The State Deposit Guarantee Fund of Ukraine (DGF) responds to a proposal by the former owner of VAB Bank and Financial Initiative Bank of a debt settlement deal through restructuring. DGF finds the deal optimal for the State. Reports Ukrainian News
This is stated in a reply to a proposal made by Oleg Bakhmatyuk. The proposal offers to settle the debt that was created during the 2014-2015 banking crisis, which brought about the demise of over half of all Ukrainian banks. Oleg Bakhmatyuk offers to repay UAH 8 billion over 5 years. The DGF considers this proposal to be optimal and consistent with international best practices. Such an amicable settlement makes more sense for the State than resolution through litigation, which could consume up to 25% of potential damages in litigation costs, with the litigation itself potentially dragging on for years.

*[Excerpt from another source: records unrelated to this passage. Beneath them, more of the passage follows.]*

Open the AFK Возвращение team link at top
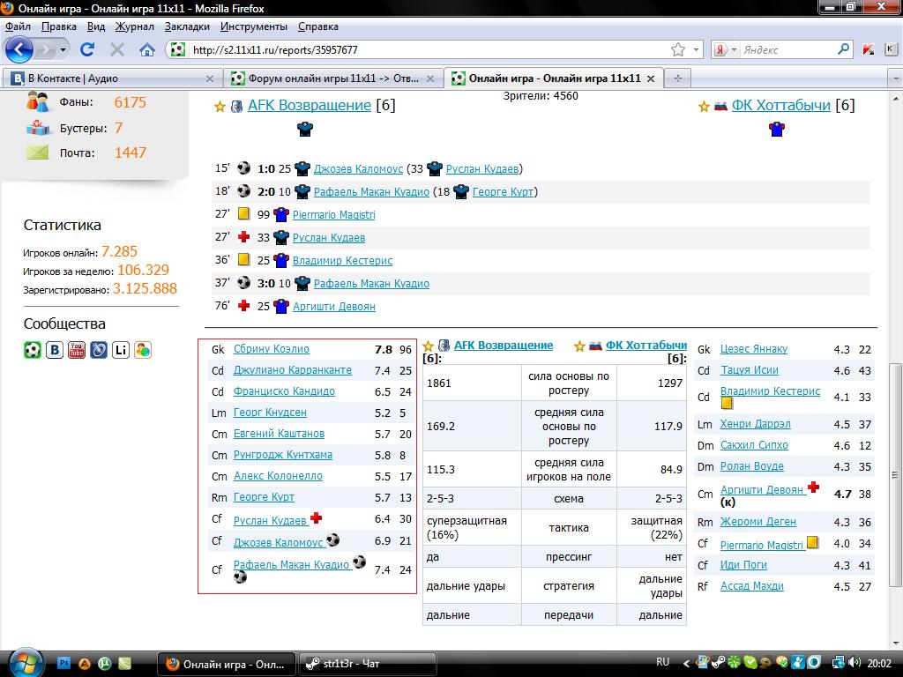The height and width of the screenshot is (677, 903). coord(309,106)
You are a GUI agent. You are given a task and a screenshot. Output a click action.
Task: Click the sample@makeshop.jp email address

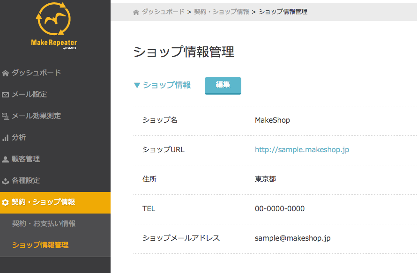pyautogui.click(x=292, y=238)
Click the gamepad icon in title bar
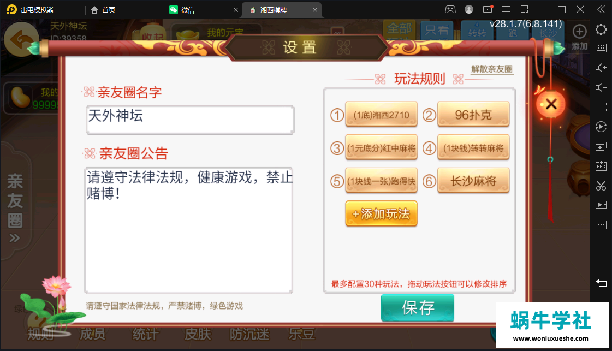This screenshot has width=612, height=351. (x=450, y=9)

In its letter, the DGF notes that ‘[it] supports such amicable settlement initiatives by the former owners of failed banks and their related parties. But there is no legal mechanism in place currently that would make it possible to accept such a proposal.’
The DGF further acknowledges that the creation of such a legal mechanism through the adoption of a special law would increase debt recovery by the creditors of failed banks and as a result serve as a source of revenue for the Ukrainian government.
‘The DGF is prepared to take on a leadership role and equip any parties that have the right to propose new legislation with ample expertise to help design viable mechanisms and bring Ukrainian laws into conformity with international best practices within the shortest possible time’, concludes Svitlana Rekrut, Executive Director of the DGF in her letter.
FYI: On 15 April, the owner of the Ukrlandfarming and Avangard group, Oleg Bakhmatyuk, proposed to the Cabinet of Ministers of Ukraine, the State Guarantee Fund of Ukraine, the National Bank of Ukraine and the Office of the Prosecutor General of Ukraine a UAH 8 billion debt restructuring deal for VAB Bank and Financial Initiative Bank, which were removed from the market during 2014-2015, following international best practices supported by international financial institutions, e.g. the IMF and the World Bank.